Semi-structured data like JSON
Increased data generation in enterprises includes structured transactional data, semi-structured data like JSON, and unstructured data like images and audio. Unlock the power of semi-structured data with BigQuery’s JSON Type. Data processing, storage, and query engines must build custom transformation pipelines to handlesemi-structured data and unstructured data due to its diversity and volume.
This post will discuss BigQuery‘s architectural concepts forsemi-structured data JSON, which eliminates complex preprocessing and provides schema flexibility, intuitive querying, and structured data’s scalability. They will discuss storage format optimizations, architecture performance benefits, and how they affect JSON path billing.
Capacitor File Format integration
BigQuery’s storage architecture relies on columnar capacitor storage. This format stores exabytes of data and serves millions of queries after a decade of research and optimization. The capacitor is designed for structured data. Dictionary, RLE, Delta encoding, and others help Capacitor store column values optimally. It also reorders records to maximize RLE. Capacitor can permute rows to improve RLE effectiveness since table row order rarely matters. An embedded expression library uses columnar storage for block-oriented vectorized processing.
They created the next-generation BigQuery Capacitor format for sparse semi-structured data to natively support JSON.
JSON is shredded into virtual columns as much as possible during ingestion. Most JSON keys are written once per column, not per row. Column data excludes colons and whitespace. Putting values in columns lets us use semi-structured data encodings like Dictionary, Run Length, and Delta. This greatly reduces query-time storage and IO costs. The format natively understands JSON nulls and arrays, optimizing virtual column storage.
BigQuery’s native JSON data type understands JSON objects, arrays, scalar types, nulls (‘null’), and empty arrays to preserve its nested structure.
Capacitor, the native JSON data type’s file-format, reorders records to group similar data and types. Record-reordering maximizes Run Length Encoding across rows to reduce virtual columns. For a key with integer and string values across a range of rows in the file, record-reordering groups the rows with the string data type and the rows with the integer data type, resulting in run length encoded spans of missing values in both virtual columns and smaller columns.
Capacitor is optimized for structured datasets. This was difficult for JSON data, which has many shapes and types. They overcame these challenges while building the next-generation Capacitor that natively supported JSON.
- Add/Remove keys
- As optional elements, JSON keys are marked as missing in rows without them.
- Scalar Type Change
- Virtual columns store keys that change scalar types like string, int, bool, and float across rows.
- Non-scalar type changes
- Non-scalar values like object and array are stored in an optimized binary format for parsing.
- After shredding JSON data into virtual columns, the logical size of each column is calculated based on data size at ingestion.
Better query performance with JSON native data types
You would have to load the entire JSON STRING row from storage, decompress it, and evaluate each filter and projection expression one row at a time to filter or project specific JSON paths.
Unlike native JSON, BigQuery processes only the necessary virtual columns. They added compute and filter pushdown of JSON operations to improve projection and filter efficiency.
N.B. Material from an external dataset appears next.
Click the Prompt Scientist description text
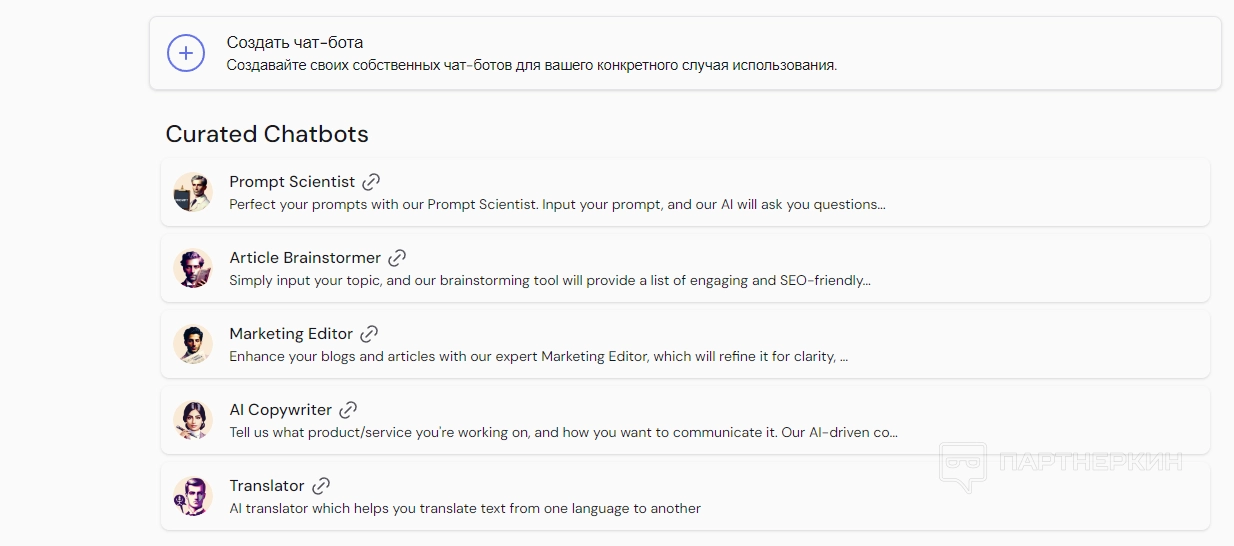 [x=557, y=204]
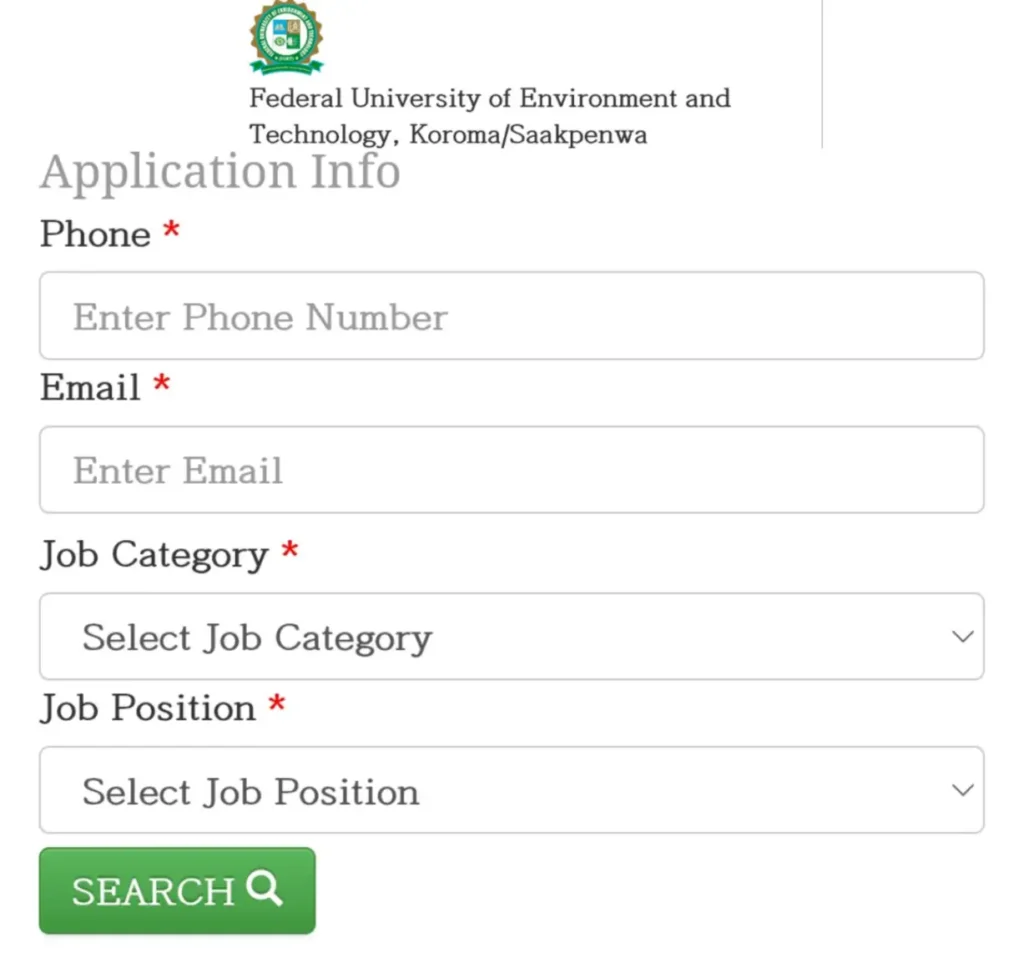Select the Job Position placeholder text
1024x958 pixels.
pyautogui.click(x=251, y=790)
Pushing projections and filter operations down to the embedded evaluation layer allows vectorized operations over virtual columns, making them more efficient than STRING type.
Customers are only charged for the size of the virtual columns scanned to return the JSON paths requested in the SQL query. In the query below, only the virtual columns representing the JSON keys `reference_id` and `id` are scanned across the data if payload is a JSON column with those keys.
On-demand billing for JSON shows the number of logical bytes scanned. Each virtual column has a native data type (INT64, FLOAT, STRING, BOOL), so the data size calculation is a sum of the scanned `reference_id` and `id` sizes, following the standard bigquery data type size.
Optimization virtual columns allow BigQuery Editions queries to use less IO and CPU than storing the JSON string unchanged because you’re scanning specific columns instead of loading the entire blob and extracting the paths.
BigQuery can now process only the SQL query-requested JSON paths with the new type. This can significantly lower query costs.